Work order: Take the lines from the beginning of the data below through the line holding "Task: Toggle the Google Ads legend swatch" and return exactly those.

Task material:
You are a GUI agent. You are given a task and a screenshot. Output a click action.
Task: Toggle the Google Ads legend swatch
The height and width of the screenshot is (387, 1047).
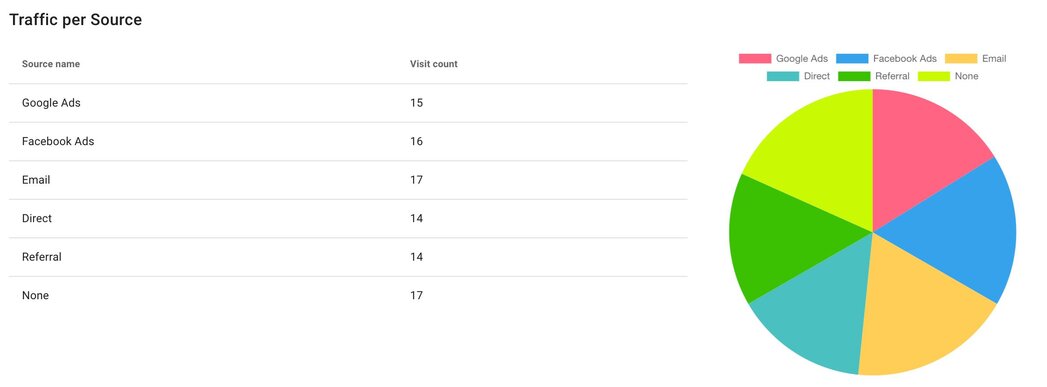click(x=754, y=59)
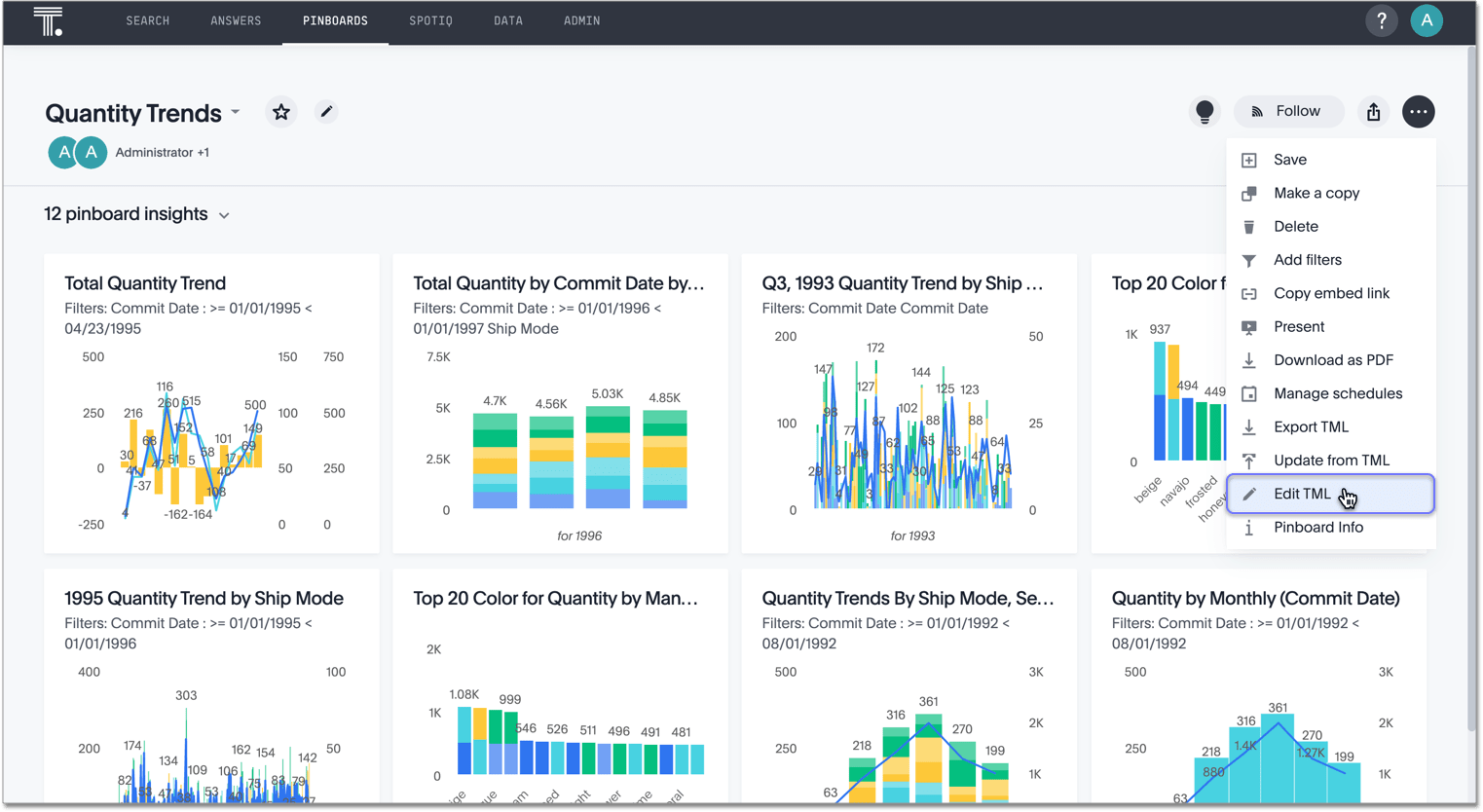Click the ThoughtSpot logo icon
This screenshot has height=812, width=1483.
pos(48,20)
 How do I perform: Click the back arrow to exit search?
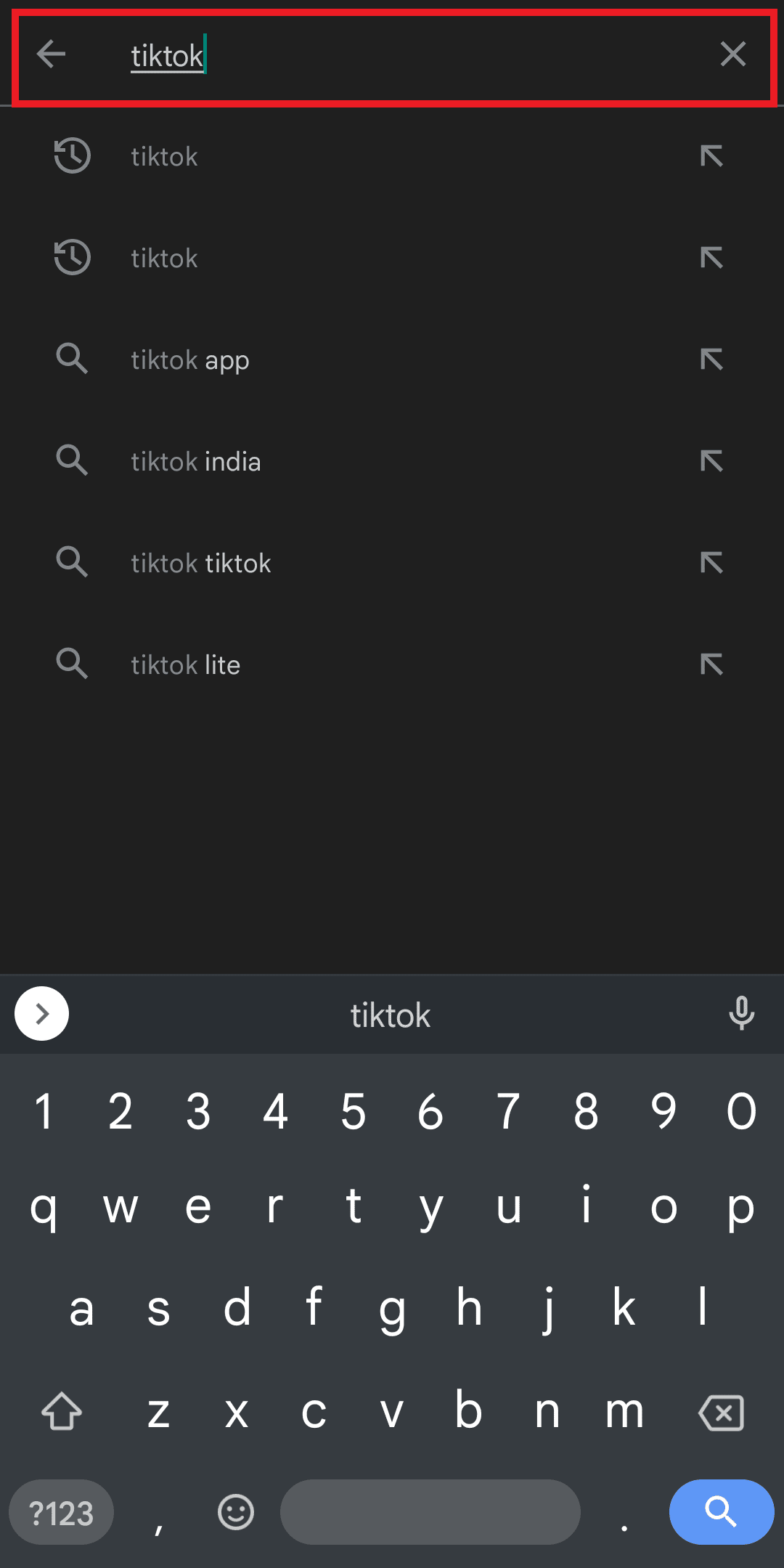click(52, 54)
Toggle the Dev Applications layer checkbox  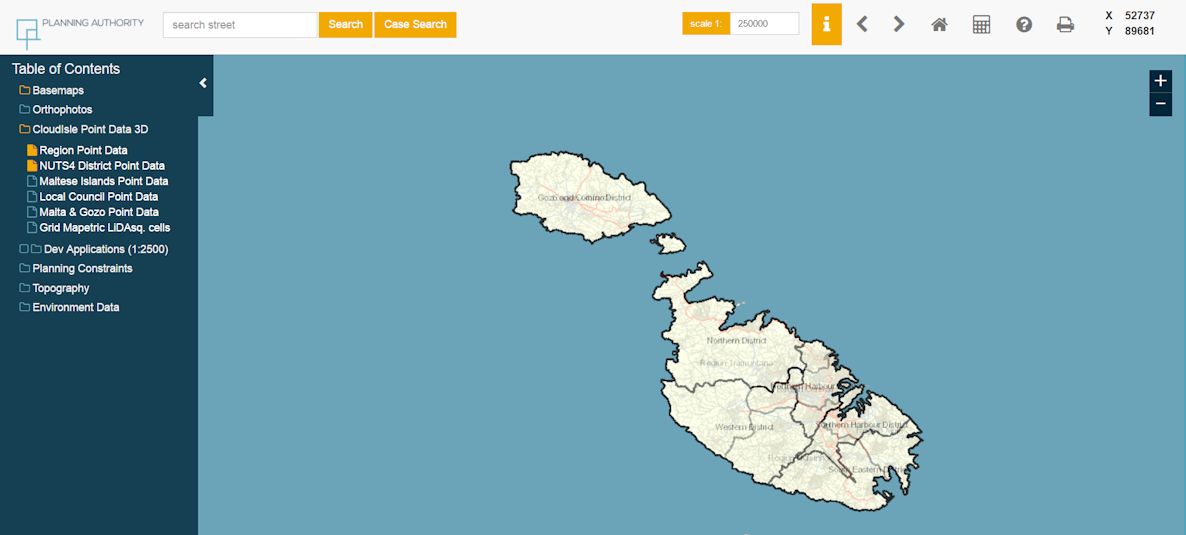(x=24, y=249)
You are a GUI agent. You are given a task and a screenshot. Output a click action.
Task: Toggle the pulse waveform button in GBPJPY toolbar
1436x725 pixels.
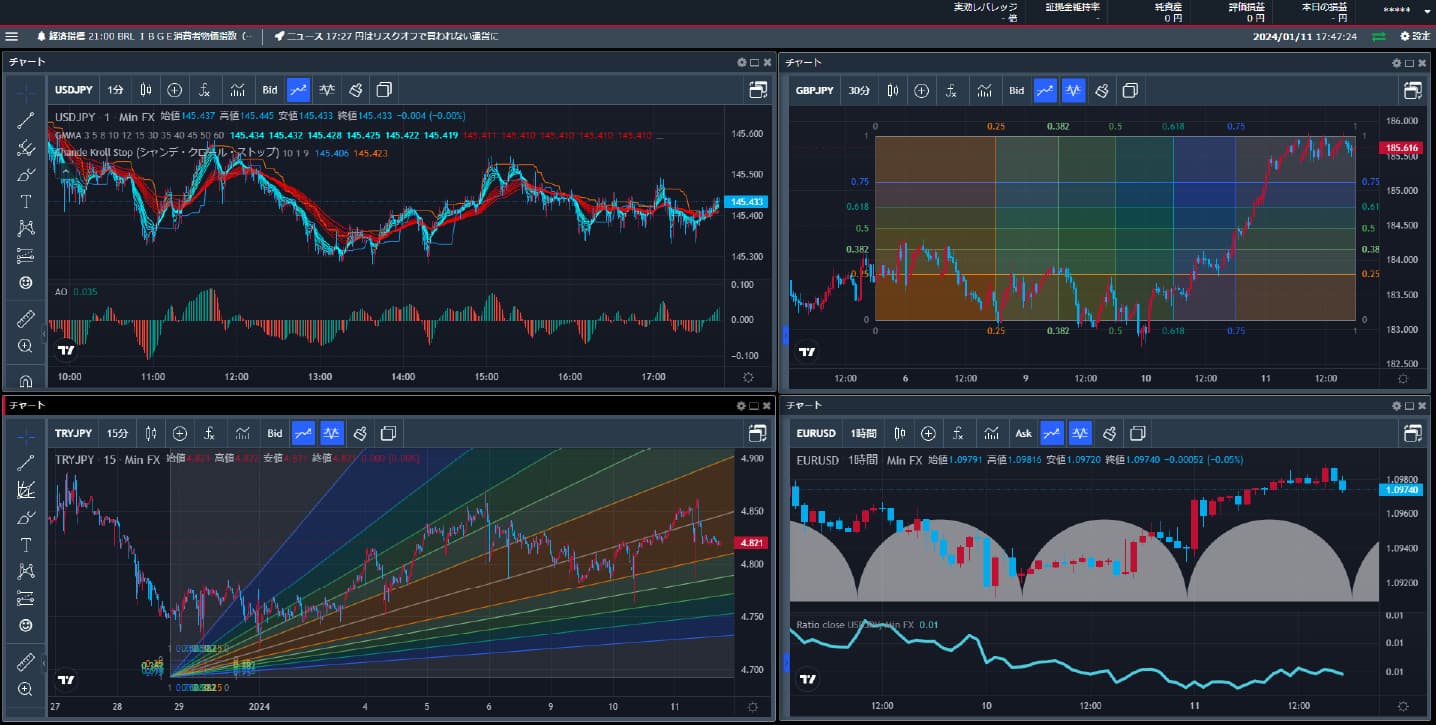[x=1073, y=90]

Answer to the problem:
You are a GUI agent. You are given a task and a screenshot. Output a click action.
Task: Toggle the Google Ads legend swatch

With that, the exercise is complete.